* _RECORD EXCERPTS_:
^^^^
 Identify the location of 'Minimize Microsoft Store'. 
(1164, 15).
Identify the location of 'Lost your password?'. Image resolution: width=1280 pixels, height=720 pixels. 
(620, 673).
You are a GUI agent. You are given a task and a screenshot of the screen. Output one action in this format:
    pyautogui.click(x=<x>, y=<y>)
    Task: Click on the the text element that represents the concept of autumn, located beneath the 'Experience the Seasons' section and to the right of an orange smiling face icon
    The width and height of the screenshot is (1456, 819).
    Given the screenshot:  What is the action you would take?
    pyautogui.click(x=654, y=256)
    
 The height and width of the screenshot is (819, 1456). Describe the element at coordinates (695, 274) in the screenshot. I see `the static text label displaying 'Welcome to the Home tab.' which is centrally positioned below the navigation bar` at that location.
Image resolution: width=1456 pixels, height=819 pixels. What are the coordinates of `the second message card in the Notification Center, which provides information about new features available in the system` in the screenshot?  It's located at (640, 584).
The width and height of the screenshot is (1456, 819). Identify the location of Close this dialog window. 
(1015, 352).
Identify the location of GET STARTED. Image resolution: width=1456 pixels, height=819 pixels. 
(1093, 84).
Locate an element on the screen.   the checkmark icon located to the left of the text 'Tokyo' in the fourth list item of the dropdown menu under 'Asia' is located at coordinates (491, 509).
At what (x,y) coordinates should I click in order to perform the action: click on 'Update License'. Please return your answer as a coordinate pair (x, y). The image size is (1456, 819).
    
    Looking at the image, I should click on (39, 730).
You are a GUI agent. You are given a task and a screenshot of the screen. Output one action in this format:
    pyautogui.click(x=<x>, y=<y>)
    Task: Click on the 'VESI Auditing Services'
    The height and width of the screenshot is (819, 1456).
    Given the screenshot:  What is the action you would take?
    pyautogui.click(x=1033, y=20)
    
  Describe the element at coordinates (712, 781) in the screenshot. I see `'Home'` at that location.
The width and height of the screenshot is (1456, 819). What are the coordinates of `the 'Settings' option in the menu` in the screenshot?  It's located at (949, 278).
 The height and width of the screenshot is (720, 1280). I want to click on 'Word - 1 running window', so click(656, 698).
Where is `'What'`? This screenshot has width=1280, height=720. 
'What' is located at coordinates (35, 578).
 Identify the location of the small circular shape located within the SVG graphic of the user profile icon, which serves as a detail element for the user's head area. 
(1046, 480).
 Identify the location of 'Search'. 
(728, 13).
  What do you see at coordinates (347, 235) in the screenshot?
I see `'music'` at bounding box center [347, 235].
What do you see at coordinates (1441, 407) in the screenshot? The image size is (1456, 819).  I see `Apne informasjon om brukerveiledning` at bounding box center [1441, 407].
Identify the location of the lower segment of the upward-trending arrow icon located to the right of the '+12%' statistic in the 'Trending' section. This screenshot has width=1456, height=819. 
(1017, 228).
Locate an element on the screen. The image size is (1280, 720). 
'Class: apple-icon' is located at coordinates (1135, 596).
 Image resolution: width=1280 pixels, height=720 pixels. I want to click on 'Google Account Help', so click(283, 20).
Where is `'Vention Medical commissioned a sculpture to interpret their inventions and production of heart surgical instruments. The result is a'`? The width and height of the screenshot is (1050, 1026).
^^^^
* _YOUR INSTRUCTIONS_: Rewrite the entire listing above, replacing every "Identify the location of" with "Find the position of" and leaving everything else unchanged.

* _THE ANSWER_:
 Find the position of 'Minimize Microsoft Store'. 
(1164, 15).
Find the position of 'Lost your password?'. Image resolution: width=1280 pixels, height=720 pixels. 
(620, 673).
You are a GUI agent. You are given a task and a screenshot of the screen. Output one action in this format:
    pyautogui.click(x=<x>, y=<y>)
    Task: Click on the the text element that represents the concept of autumn, located beneath the 'Experience the Seasons' section and to the right of an orange smiling face icon
    The width and height of the screenshot is (1456, 819).
    Given the screenshot:  What is the action you would take?
    pyautogui.click(x=654, y=256)
    
 The height and width of the screenshot is (819, 1456). Describe the element at coordinates (695, 274) in the screenshot. I see `the static text label displaying 'Welcome to the Home tab.' which is centrally positioned below the navigation bar` at that location.
Image resolution: width=1456 pixels, height=819 pixels. What are the coordinates of `the second message card in the Notification Center, which provides information about new features available in the system` in the screenshot?  It's located at (640, 584).
The width and height of the screenshot is (1456, 819). Find the position of Close this dialog window. 
(1015, 352).
Find the position of GET STARTED. Image resolution: width=1456 pixels, height=819 pixels. 
(1093, 84).
Locate an element on the screen.   the checkmark icon located to the left of the text 'Tokyo' in the fourth list item of the dropdown menu under 'Asia' is located at coordinates (491, 509).
At what (x,y) coordinates should I click in order to perform the action: click on 'Update License'. Please return your answer as a coordinate pair (x, y). The image size is (1456, 819).
    
    Looking at the image, I should click on (39, 730).
You are a GUI agent. You are given a task and a screenshot of the screen. Output one action in this format:
    pyautogui.click(x=<x>, y=<y>)
    Task: Click on the 'VESI Auditing Services'
    The height and width of the screenshot is (819, 1456).
    Given the screenshot:  What is the action you would take?
    pyautogui.click(x=1033, y=20)
    
  Describe the element at coordinates (712, 781) in the screenshot. I see `'Home'` at that location.
The width and height of the screenshot is (1456, 819). What are the coordinates of `the 'Settings' option in the menu` in the screenshot?  It's located at (949, 278).
 The height and width of the screenshot is (720, 1280). I want to click on 'Word - 1 running window', so click(656, 698).
Where is `'What'`? This screenshot has width=1280, height=720. 
'What' is located at coordinates (35, 578).
 Find the position of the small circular shape located within the SVG graphic of the user profile icon, which serves as a detail element for the user's head area. 
(1046, 480).
 Find the position of 'Search'. 
(728, 13).
  What do you see at coordinates (347, 235) in the screenshot?
I see `'music'` at bounding box center [347, 235].
What do you see at coordinates (1441, 407) in the screenshot? The image size is (1456, 819).  I see `Apne informasjon om brukerveiledning` at bounding box center [1441, 407].
Find the position of the lower segment of the upward-trending arrow icon located to the right of the '+12%' statistic in the 'Trending' section. This screenshot has width=1456, height=819. 
(1017, 228).
Locate an element on the screen. The image size is (1280, 720). 
'Class: apple-icon' is located at coordinates (1135, 596).
 Image resolution: width=1280 pixels, height=720 pixels. I want to click on 'Google Account Help', so click(283, 20).
Where is `'Vention Medical commissioned a sculpture to interpret their inventions and production of heart surgical instruments. The result is a'`? The width and height of the screenshot is (1050, 1026).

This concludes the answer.